▶ [EXERCISE]: Work out how many lines in the data include the string "Task"; reply with that number alone.

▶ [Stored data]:

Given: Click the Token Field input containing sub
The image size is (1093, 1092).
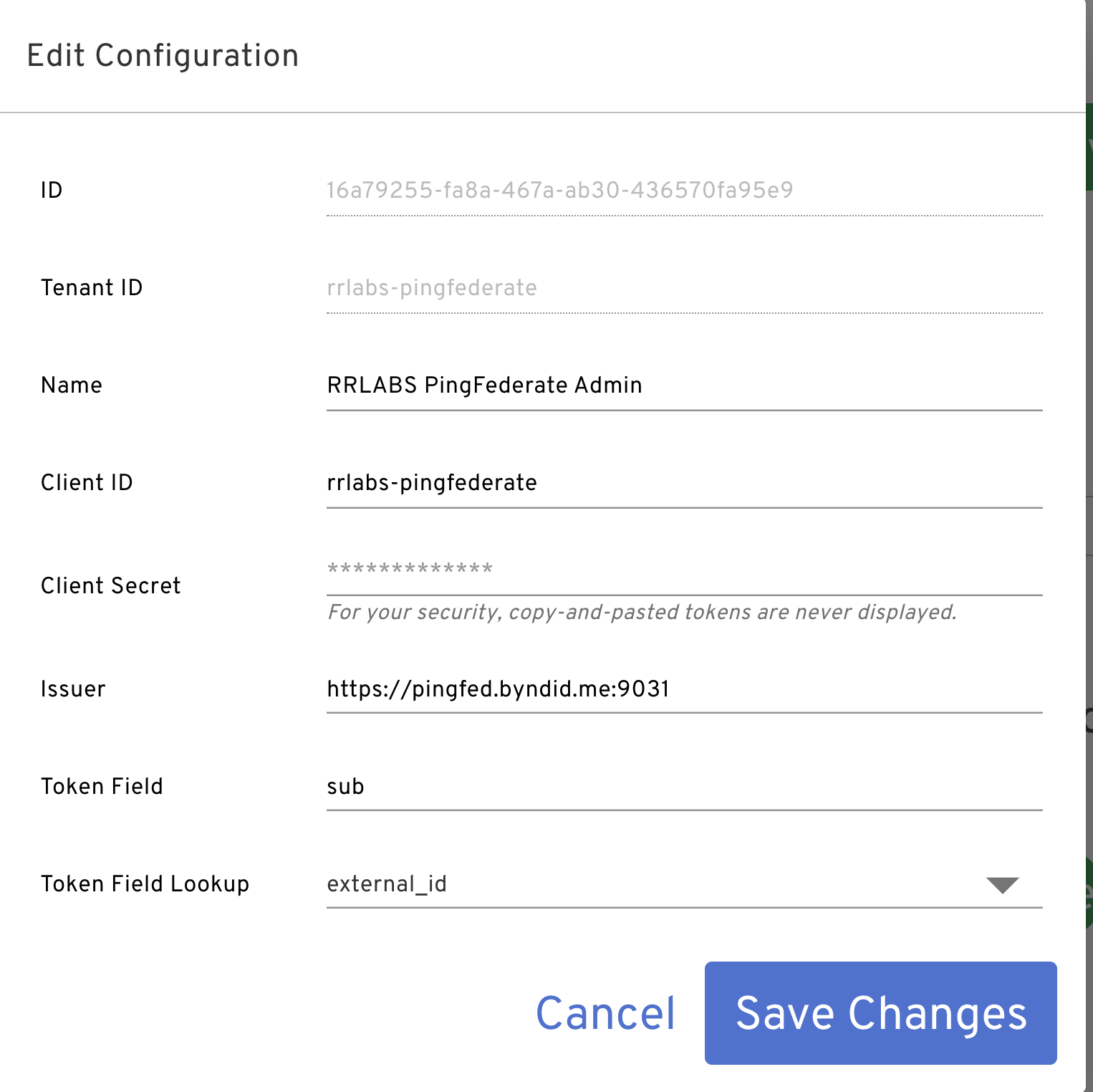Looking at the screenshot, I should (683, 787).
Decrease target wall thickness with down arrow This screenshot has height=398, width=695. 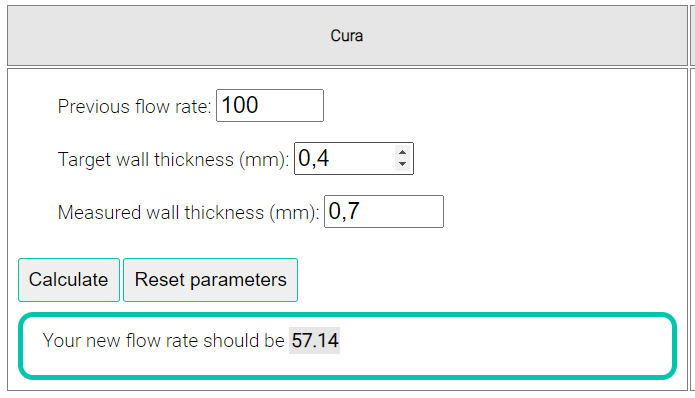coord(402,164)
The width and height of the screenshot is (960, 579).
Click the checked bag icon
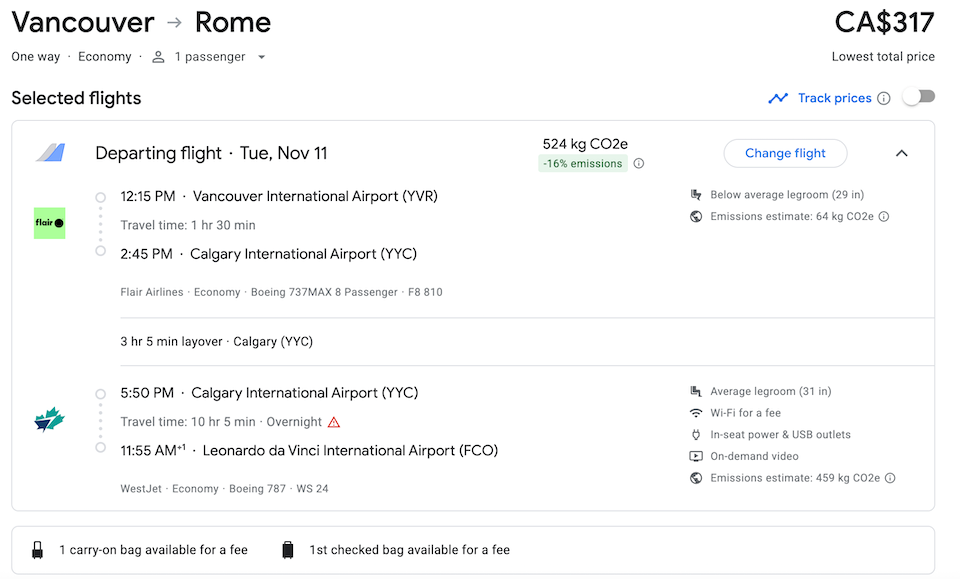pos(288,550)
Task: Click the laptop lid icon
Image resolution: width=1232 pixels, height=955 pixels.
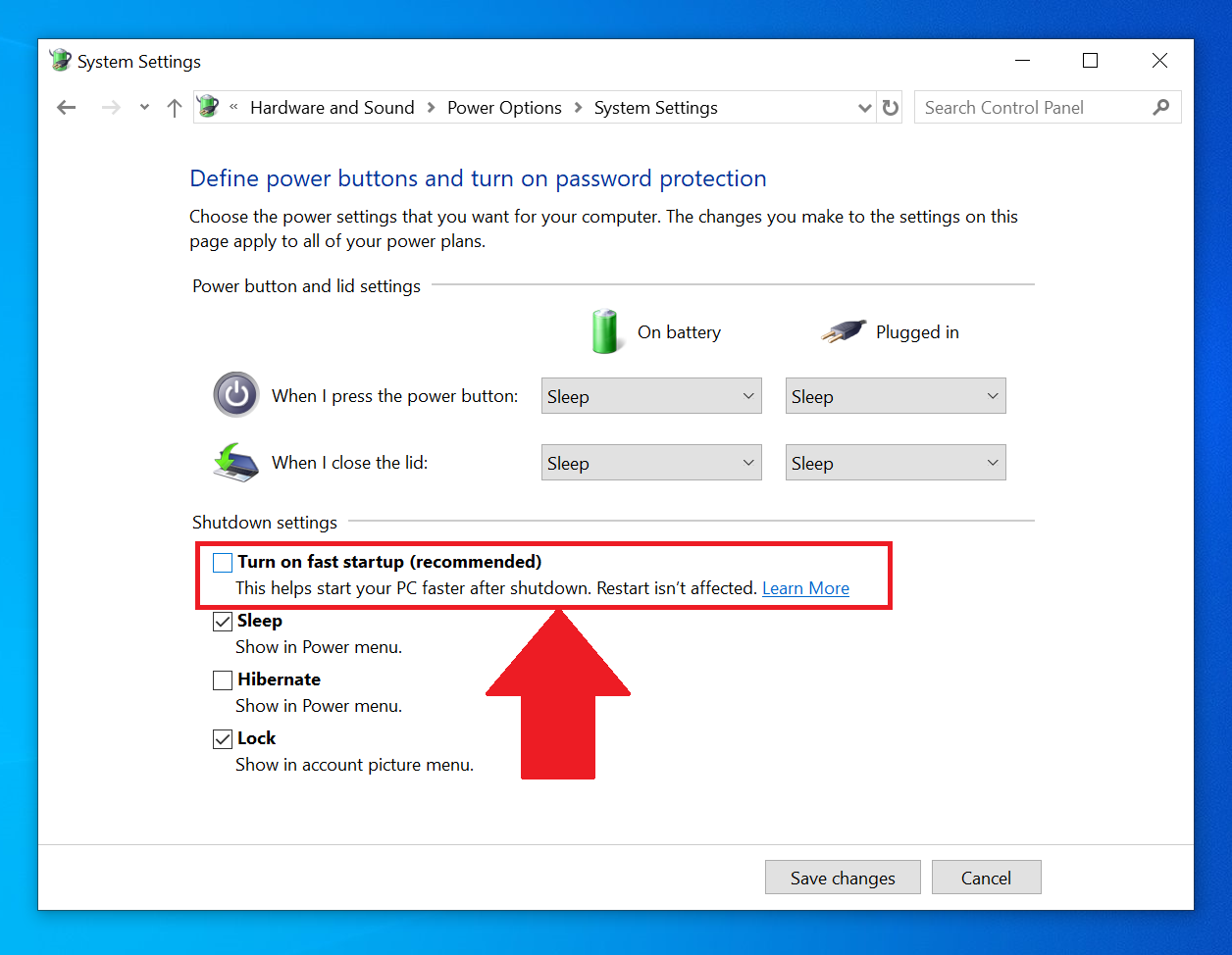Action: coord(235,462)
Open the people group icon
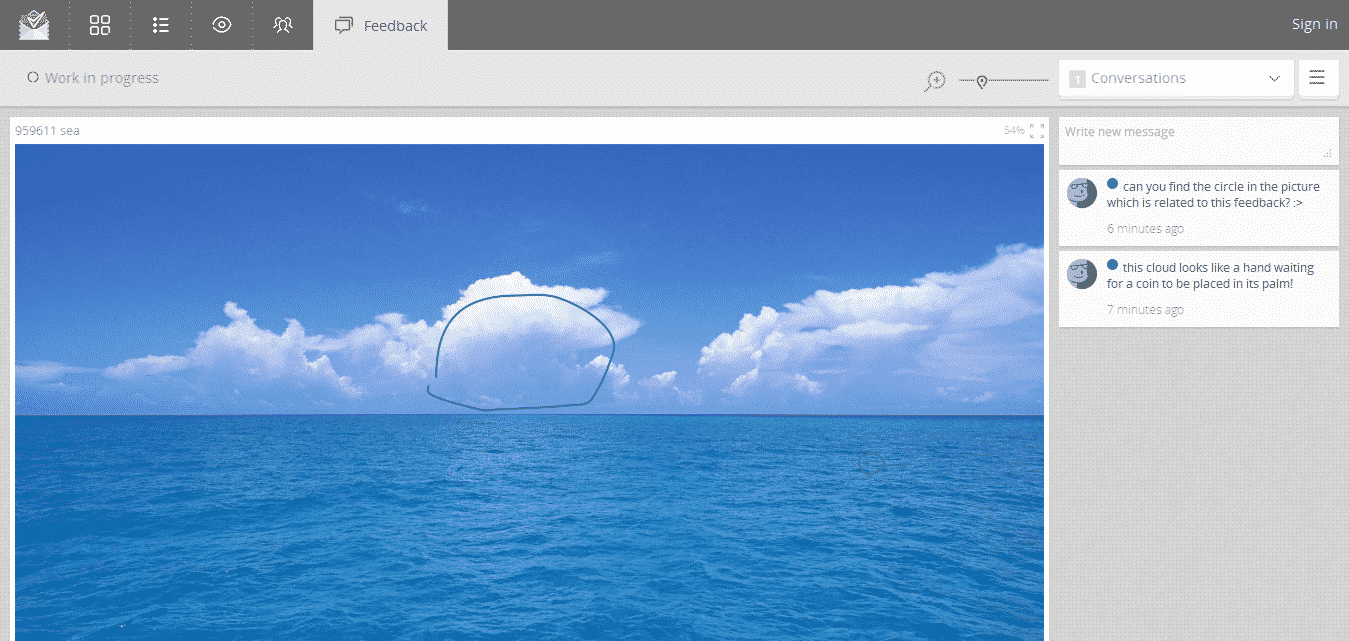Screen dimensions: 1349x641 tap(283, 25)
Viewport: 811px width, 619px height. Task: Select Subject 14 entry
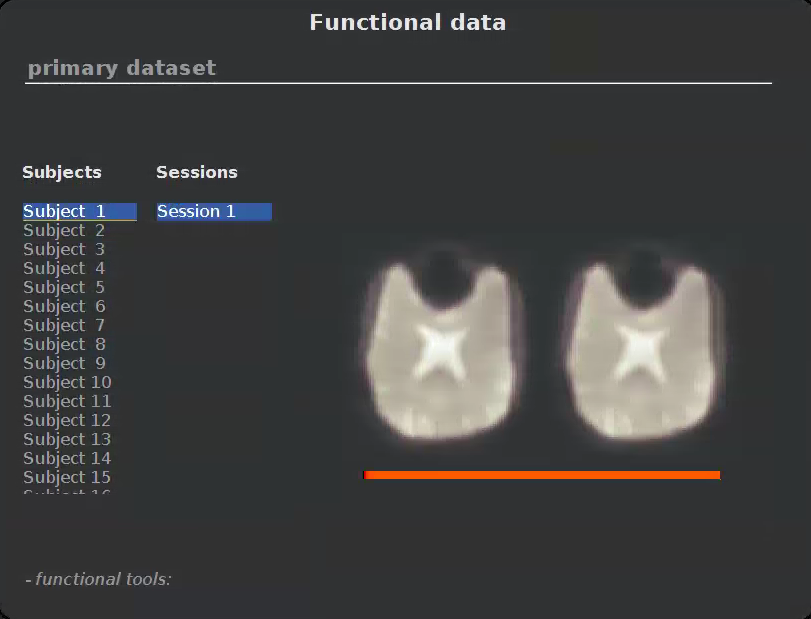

▶ [ANSWER TO THE EXERCISE]: 2